EXERCISE BRIEF
Total the lines of the listing below that hold the word "area". Output nothing except that number.

== == ==

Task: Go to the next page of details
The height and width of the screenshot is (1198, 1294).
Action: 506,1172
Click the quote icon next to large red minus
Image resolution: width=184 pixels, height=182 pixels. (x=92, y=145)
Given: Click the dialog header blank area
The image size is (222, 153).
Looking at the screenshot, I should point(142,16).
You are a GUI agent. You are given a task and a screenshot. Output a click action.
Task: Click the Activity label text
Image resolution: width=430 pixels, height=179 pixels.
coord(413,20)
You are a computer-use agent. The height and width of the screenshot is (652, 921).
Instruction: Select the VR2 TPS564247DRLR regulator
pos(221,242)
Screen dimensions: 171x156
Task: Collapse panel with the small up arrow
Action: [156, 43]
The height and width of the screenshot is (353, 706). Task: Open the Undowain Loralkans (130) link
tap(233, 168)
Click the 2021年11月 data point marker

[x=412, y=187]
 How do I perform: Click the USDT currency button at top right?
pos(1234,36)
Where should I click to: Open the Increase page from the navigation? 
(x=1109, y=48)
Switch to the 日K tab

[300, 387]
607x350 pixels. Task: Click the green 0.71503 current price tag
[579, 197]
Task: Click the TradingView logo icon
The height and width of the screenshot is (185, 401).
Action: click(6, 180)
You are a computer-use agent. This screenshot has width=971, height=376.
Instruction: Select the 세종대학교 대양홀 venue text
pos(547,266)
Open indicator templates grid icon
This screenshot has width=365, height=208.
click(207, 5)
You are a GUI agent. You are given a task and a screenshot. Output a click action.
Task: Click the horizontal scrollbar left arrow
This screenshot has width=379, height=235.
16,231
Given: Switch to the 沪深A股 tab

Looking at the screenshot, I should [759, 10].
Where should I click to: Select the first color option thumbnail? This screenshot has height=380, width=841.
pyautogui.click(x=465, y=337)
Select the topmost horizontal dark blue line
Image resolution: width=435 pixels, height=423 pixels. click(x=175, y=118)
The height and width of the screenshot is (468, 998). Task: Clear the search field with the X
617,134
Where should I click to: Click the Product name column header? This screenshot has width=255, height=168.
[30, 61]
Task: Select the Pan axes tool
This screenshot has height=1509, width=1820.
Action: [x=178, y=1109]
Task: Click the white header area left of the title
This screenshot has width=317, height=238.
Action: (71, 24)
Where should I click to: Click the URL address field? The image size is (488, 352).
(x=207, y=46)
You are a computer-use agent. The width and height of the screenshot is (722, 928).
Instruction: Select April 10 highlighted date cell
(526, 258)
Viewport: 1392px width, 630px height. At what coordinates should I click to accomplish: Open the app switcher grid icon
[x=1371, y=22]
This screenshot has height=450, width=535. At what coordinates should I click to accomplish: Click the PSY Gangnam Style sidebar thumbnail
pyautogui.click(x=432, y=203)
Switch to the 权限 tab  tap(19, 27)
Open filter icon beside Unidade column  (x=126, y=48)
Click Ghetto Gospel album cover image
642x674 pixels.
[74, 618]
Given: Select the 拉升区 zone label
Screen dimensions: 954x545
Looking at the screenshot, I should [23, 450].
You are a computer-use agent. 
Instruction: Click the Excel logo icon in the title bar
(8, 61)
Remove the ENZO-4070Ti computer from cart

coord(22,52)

== == ==

YOUR SOLUTION
2